Connecting electrical equipment to the earth so that if something goes wrong, the dangerous electricity has a safe place to go.

Definition

The practice of connecting electrical equipment and systems to the earth to provide a safe path for fault currents and to stabilize voltage levels. Grounding includes both equipment grounding (safety) and system grounding (voltage baseline). Proper grounding prevents dangerous voltage buildup on metal equipment enclosures.

Why It Matters in Bidding

Grounding and bonding scope is easy to underprice because it spans grounding electrodes, conductors, busbars, and connections throughout a project, yet it is mandatory and inspected. An estimator who overlooks a ground ring, supplemental electrodes, or equipment bonding can face change orders and inspection failures that erase margin and delay energization.

Example

On a data-center bid, the estimator takes off a buried ground ring, ground rods, and bonding jumpers to every equipment rack, pricing copper conductor and exothermic connections as a distinct grounding line item.

Related Terms

Frequently Asked Questions

They take off grounding electrodes, conductors by length and size, busbars, ground bars, and connection types such as mechanical lugs or exothermic welds.
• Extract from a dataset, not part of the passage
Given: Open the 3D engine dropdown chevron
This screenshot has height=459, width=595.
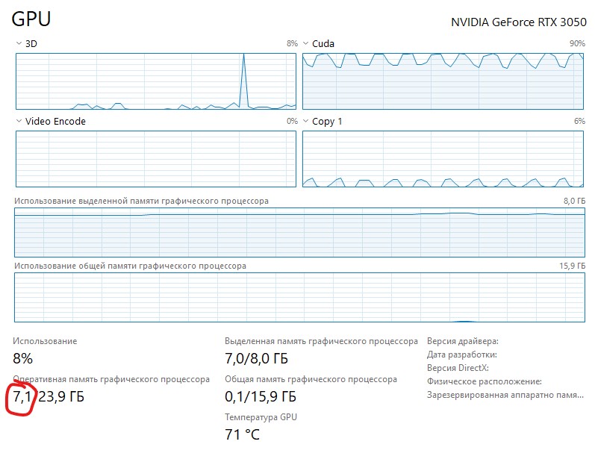Looking at the screenshot, I should 19,44.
Copper pricing is volatile, so conductor cost is watched closely. Special systems like ground rings, telecom grounding, or lightning protection are usually carried as separate line items in the bid.
Grounding connects the system to earth for fault current and voltage stability, while bonding ties metallic parts together so they stay at the same potential. Both appear in the same scope but use different materials and methods, and estimators count them separately because conductors, connectors, and labor differ between the two.
Grounding systems use significant amounts of copper conductor, and copper is a commodity with volatile pricing. A bid held open while copper rises can erode margin on the grounding package. Estimators often note material escalation terms or lock supplier quotes so the grounding line reflects current pricing at the time of award.